_Data in this exercise:_
----------------------------------------
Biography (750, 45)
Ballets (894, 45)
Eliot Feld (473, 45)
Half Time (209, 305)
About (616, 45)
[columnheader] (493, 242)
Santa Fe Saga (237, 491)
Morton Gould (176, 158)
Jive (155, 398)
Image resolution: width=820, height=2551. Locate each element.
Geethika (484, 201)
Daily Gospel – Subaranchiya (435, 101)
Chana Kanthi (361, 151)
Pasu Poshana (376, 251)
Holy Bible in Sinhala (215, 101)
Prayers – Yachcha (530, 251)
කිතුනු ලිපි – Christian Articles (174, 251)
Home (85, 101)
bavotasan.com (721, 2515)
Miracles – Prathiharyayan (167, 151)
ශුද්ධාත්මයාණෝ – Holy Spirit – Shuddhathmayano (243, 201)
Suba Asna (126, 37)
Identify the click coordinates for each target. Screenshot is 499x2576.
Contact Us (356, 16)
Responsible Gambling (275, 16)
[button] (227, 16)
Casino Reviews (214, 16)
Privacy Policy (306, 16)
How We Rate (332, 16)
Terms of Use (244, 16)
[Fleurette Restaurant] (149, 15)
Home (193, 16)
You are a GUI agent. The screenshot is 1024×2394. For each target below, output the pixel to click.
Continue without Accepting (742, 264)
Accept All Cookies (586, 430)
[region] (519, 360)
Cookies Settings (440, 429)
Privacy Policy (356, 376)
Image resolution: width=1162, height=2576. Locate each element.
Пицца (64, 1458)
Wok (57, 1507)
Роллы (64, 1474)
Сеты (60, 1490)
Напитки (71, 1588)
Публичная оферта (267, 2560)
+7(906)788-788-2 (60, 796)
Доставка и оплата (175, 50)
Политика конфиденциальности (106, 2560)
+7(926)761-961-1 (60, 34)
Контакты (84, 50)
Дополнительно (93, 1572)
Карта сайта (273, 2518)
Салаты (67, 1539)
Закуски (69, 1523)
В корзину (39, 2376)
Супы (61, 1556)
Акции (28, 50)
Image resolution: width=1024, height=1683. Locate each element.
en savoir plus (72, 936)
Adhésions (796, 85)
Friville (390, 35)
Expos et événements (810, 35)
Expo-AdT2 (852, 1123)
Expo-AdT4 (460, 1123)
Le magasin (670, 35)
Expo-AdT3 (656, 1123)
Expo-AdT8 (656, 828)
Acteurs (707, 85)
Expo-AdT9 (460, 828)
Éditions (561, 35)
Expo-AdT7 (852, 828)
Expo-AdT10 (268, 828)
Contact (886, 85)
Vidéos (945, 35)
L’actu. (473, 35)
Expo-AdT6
----------------------------------------
_Your assignment:_
Using the entries above, find all lines with "resolution". Copy them.

_Solution to this task:_
Image resolution: width=820, height=2551. Locate each element.
Image resolution: width=1162, height=2576. Locate each element.
Image resolution: width=1024, height=1683. Locate each element.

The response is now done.